___ PROVIDED PASSAGE

Back to Llama Index

Using LLMs

docs/src/content/docs/framework/understanding/using_llms.mdx

0.14.215.2 KB
Original Source
<Aside type="tip"> For a list of our supported LLMs and a comparison of their functionality, check out our [LLM module guide](/python/framework/module_guides/models/llms). </Aside>

One of the first steps when building an LLM-based application is which LLM to use; they have different strengths and price points and you may wish to use more than one.

LlamaIndex provides a single interface to a large number of different LLMs. Using an LLM can be as simple as installing the appropriate integration:

bash
pip install llama-index-llms-openai

And then calling it in a one-liner:

python
from llama_index.llms.openai import OpenAI

response = OpenAI().complete("William Shakespeare is ")
print(response)

______
___ DATA LISTING

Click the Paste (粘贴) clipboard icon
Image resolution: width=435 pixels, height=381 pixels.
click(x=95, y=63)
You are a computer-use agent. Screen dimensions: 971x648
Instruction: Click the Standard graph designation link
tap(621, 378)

______
___ DATA LISTING

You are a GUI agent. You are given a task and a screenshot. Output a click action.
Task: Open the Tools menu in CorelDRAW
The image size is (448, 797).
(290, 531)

______

TASK INSTRUCTIONS
1 > What does the page on using LLMs say LlamaIndex offers for working with many different LLMs?
2 > Continue the LlamaIndex page on using LLMs from the point where it stops.
The listing is separate material and has nothing to do with the page on using LLMs.

SOLVED PROBLEMS
1 > It provides a single interface to a large number of different LLMs.

2 >
Note that this requires an API key called OPENAI_API_KEY in your environment; see the starter tutorial for more details.

complete is also available as an async method, acomplete.

You can also get a streaming response by calling stream_complete, which returns a generator that yields tokens as they are produced:

handle = OpenAI().stream_complete("William Shakespeare is ")

for token in handle:
    print(token.delta, end="", flush=True)

stream_complete is also available as an async method, astream_complete.

Chat interface

The LLM class also implements a chat method, which allows you to have more sophisticated interactions:

python
messages = [
    ChatMessage(role="system", content="You are a helpful assistant."),
    ChatMessage(role="user", content="Tell me a joke."),
]
chat_response = llm.chat(messages)

For streaming responses (where tokens are yielded as they are generated), stream_chat and astream_chat are available.

Synchronous (stream_chat):

Use this in standard Python scripts or notebooks where blocking operations are acceptable. It returns a generator directly.

python
stream_response = llm.stream_chat(messages)

for token in stream_response:
    print(token.delta, end="", flush=True)

Asynchronous (astream_chat):

When using async frameworks (like FastAPI), remember to await the method call and iterate over the returned async stream.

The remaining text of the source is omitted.